- [Stored data entries]
================
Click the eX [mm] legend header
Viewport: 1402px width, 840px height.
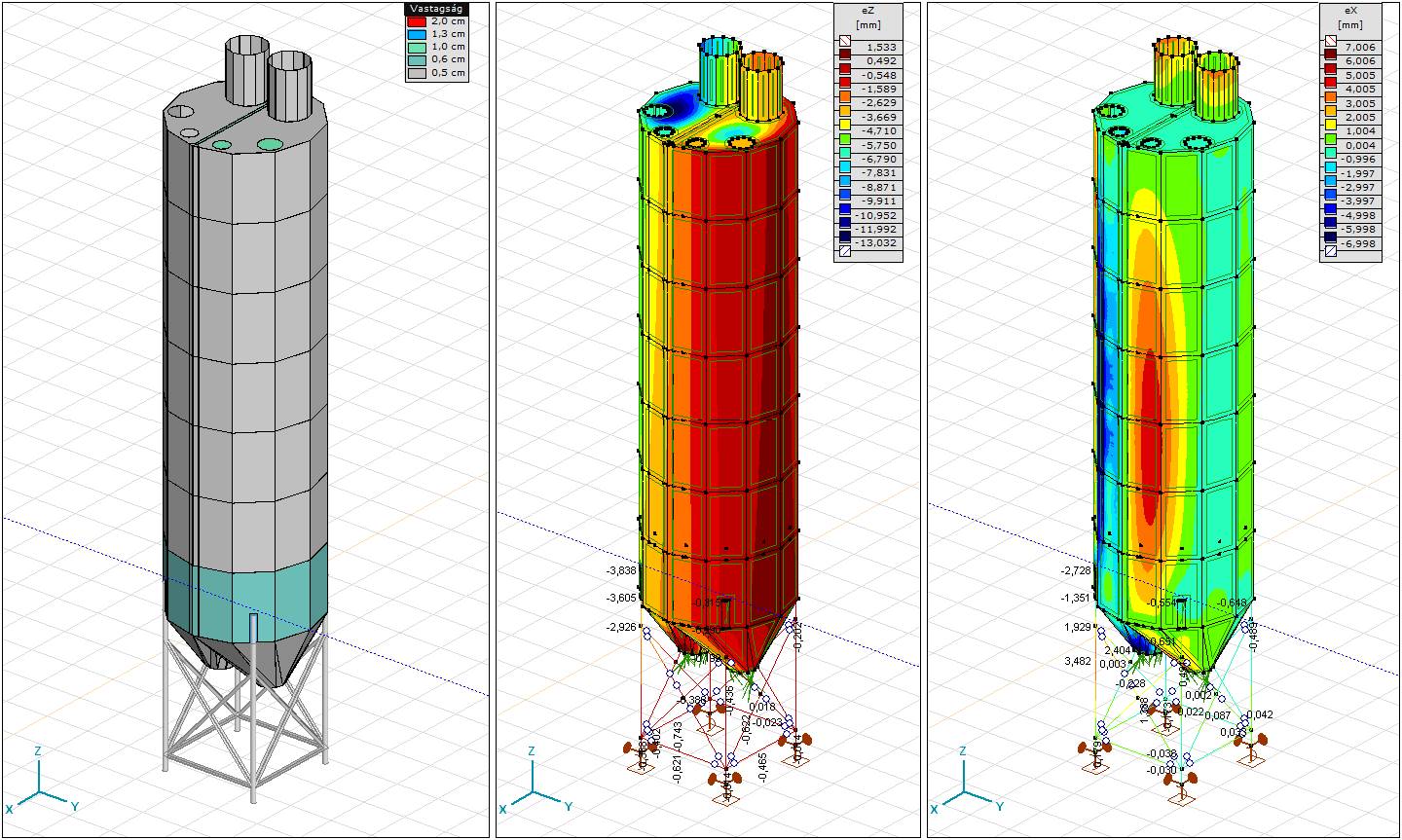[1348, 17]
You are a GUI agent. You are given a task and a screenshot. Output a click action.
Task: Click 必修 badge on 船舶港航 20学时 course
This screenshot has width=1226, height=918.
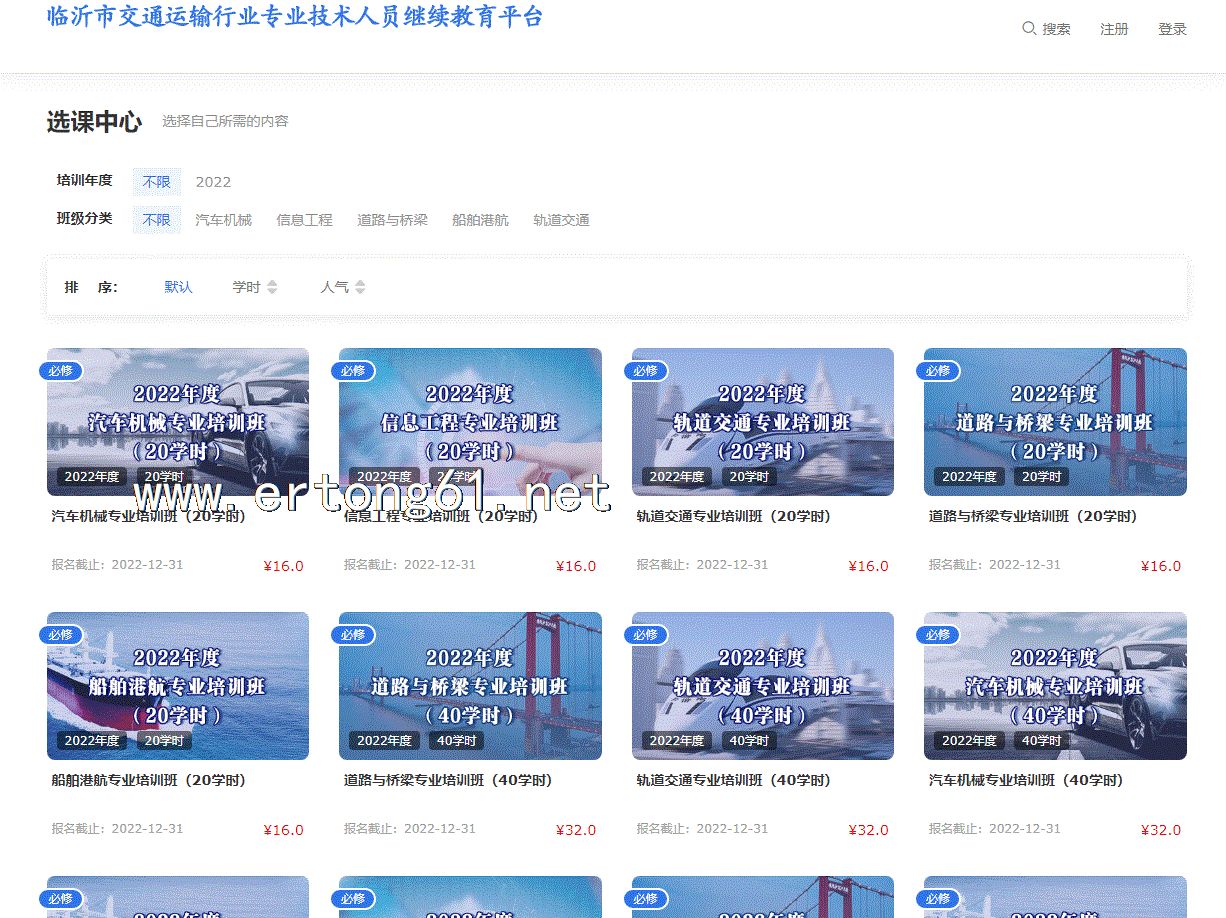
================
- [DESCRIPTION OF THE TASK] Above are the entries; copy every line among them that contains the word "screenshot".

- [RESPONSE TO THE EXERCISE]
You are a GUI agent. You are given a task and a screenshot. Output a click action.
This screenshot has width=1226, height=918.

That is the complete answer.